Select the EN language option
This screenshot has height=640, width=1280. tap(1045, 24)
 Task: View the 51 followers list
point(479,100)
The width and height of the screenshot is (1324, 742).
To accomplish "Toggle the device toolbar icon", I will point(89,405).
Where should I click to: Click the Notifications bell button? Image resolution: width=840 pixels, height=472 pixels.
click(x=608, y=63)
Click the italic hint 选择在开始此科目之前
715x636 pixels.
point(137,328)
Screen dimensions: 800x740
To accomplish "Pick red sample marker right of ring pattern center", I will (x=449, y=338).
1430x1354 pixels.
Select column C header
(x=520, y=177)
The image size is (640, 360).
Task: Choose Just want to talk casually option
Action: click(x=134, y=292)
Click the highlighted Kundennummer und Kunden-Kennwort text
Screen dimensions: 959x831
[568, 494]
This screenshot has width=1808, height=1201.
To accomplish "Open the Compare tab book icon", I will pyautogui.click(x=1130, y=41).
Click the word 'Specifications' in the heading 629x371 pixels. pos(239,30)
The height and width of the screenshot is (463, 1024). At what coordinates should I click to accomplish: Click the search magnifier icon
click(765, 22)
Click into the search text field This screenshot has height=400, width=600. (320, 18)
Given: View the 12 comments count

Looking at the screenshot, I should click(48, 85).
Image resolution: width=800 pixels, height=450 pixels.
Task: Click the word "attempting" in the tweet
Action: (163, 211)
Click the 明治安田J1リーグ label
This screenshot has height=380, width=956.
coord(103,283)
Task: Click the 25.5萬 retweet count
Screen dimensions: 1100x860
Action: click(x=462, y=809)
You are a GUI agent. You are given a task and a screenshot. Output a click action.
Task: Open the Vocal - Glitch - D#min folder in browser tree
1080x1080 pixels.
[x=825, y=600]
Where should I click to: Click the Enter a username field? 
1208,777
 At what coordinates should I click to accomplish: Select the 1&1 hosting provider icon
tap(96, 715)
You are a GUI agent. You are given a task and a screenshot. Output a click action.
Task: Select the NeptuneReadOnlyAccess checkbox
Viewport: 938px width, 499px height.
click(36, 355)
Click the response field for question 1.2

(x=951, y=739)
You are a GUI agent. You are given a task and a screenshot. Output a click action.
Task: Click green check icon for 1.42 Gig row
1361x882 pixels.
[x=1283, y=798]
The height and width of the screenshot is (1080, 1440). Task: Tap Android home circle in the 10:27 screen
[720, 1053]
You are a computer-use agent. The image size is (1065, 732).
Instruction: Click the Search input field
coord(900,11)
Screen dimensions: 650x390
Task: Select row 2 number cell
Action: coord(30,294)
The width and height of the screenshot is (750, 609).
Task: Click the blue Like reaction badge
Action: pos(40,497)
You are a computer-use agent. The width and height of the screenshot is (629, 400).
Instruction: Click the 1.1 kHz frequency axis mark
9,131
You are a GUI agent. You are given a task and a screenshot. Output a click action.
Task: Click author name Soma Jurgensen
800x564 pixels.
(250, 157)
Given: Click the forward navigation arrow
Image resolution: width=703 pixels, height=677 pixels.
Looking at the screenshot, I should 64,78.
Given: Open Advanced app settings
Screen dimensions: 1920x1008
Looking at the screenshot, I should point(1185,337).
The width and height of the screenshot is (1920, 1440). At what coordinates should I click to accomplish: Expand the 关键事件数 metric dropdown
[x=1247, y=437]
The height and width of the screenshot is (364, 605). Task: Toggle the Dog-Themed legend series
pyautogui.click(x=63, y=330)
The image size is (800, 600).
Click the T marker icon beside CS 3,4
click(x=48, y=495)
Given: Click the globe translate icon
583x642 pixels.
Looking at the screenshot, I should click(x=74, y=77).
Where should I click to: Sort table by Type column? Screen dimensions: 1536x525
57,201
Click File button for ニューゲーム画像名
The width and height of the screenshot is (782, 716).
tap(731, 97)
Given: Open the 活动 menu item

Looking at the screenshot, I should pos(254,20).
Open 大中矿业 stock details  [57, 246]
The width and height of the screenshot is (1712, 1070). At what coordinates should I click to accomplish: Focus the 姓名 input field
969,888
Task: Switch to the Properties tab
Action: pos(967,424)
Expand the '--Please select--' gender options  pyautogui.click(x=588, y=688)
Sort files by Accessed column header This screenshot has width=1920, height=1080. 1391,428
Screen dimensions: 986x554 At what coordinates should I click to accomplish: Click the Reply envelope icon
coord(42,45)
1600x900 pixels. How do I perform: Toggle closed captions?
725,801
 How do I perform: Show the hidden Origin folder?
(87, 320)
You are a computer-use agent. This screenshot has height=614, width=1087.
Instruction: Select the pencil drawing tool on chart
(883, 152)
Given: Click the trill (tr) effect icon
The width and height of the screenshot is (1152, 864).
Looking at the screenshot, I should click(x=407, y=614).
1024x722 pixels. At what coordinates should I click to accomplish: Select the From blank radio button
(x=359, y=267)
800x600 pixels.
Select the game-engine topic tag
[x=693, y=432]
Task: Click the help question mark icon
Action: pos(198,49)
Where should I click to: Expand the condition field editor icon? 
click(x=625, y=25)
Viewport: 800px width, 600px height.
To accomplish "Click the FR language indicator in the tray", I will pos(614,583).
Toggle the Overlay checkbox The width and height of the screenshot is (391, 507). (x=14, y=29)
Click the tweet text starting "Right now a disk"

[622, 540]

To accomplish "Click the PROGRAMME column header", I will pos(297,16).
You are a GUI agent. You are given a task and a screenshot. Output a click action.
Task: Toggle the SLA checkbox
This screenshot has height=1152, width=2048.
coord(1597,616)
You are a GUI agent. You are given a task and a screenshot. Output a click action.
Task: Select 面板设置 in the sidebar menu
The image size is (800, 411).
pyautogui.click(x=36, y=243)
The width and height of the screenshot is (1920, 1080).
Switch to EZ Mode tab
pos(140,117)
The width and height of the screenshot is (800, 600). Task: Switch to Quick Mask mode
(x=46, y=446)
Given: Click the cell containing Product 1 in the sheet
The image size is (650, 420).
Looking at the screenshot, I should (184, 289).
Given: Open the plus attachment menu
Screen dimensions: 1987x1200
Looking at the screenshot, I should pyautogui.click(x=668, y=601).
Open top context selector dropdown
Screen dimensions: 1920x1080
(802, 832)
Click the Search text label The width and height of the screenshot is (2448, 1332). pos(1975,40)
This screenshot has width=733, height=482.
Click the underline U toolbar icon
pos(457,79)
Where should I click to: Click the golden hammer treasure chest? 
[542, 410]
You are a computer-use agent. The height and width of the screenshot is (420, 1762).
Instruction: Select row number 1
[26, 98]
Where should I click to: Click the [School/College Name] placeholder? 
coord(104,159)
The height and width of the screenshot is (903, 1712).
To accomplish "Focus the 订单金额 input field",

## Task prompt
Reproduce the records word for word, from their first line up to and including the line that contains "Click the word 'Specifications'".

## Solution for this exercise
Select the EN language option
This screenshot has height=640, width=1280. tap(1045, 24)
 Task: View the 51 followers list
point(479,100)
The width and height of the screenshot is (1324, 742).
To accomplish "Toggle the device toolbar icon", I will point(89,405).
Where should I click to: Click the Notifications bell button? Image resolution: width=840 pixels, height=472 pixels.
click(x=608, y=63)
Click the italic hint 选择在开始此科目之前
715x636 pixels.
point(137,328)
Screen dimensions: 800x740
To accomplish "Pick red sample marker right of ring pattern center", I will (x=449, y=338).
1430x1354 pixels.
Select column C header
(x=520, y=177)
The image size is (640, 360).
Task: Choose Just want to talk casually option
Action: click(x=134, y=292)
Click the highlighted Kundennummer und Kunden-Kennwort text
Screen dimensions: 959x831
[568, 494]
This screenshot has width=1808, height=1201.
To accomplish "Open the Compare tab book icon", I will pyautogui.click(x=1130, y=41).
Click the word 'Specifications' in the heading 629x371 pixels. pos(239,30)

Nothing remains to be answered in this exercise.